- EXERCISE INPUTS
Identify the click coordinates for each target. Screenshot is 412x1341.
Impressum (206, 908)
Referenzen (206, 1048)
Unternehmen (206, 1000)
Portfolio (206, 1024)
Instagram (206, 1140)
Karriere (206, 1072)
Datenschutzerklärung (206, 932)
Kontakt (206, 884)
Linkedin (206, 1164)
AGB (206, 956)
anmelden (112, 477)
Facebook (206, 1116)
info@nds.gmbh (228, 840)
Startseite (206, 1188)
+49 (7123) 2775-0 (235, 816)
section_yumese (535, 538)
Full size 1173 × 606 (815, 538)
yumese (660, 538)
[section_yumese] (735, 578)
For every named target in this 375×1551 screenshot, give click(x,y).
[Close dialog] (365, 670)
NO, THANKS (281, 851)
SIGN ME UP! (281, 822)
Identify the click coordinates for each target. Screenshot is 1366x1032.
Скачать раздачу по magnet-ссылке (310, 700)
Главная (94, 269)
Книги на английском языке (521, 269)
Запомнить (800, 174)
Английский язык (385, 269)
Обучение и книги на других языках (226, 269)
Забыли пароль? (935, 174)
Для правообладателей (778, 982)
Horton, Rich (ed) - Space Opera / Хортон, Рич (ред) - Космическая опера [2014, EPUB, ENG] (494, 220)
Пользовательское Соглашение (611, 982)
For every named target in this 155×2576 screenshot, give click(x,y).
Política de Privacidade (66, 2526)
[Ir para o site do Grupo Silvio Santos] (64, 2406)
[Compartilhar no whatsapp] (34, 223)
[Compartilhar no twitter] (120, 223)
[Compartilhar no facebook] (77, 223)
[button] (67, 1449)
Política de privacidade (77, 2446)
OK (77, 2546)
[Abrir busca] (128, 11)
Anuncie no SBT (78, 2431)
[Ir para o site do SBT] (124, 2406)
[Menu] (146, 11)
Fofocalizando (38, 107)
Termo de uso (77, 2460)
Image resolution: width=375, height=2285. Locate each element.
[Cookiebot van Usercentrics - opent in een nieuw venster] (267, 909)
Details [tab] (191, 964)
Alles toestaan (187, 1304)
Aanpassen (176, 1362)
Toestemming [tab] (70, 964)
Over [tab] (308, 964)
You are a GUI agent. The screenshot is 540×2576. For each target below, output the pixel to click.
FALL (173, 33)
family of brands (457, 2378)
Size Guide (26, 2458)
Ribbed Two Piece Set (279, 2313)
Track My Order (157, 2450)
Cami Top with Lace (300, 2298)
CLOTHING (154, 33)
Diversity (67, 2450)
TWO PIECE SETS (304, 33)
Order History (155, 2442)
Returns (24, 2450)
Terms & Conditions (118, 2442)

- EXERCISE OBJECTIVE
Scan the listing and copy every line where the string "give" shows up.

- TASK RESULT
For every named target in this 375×1551 screenshot, give click(x,y).
For every named target in this 155×2576 screenshot, give click(x,y).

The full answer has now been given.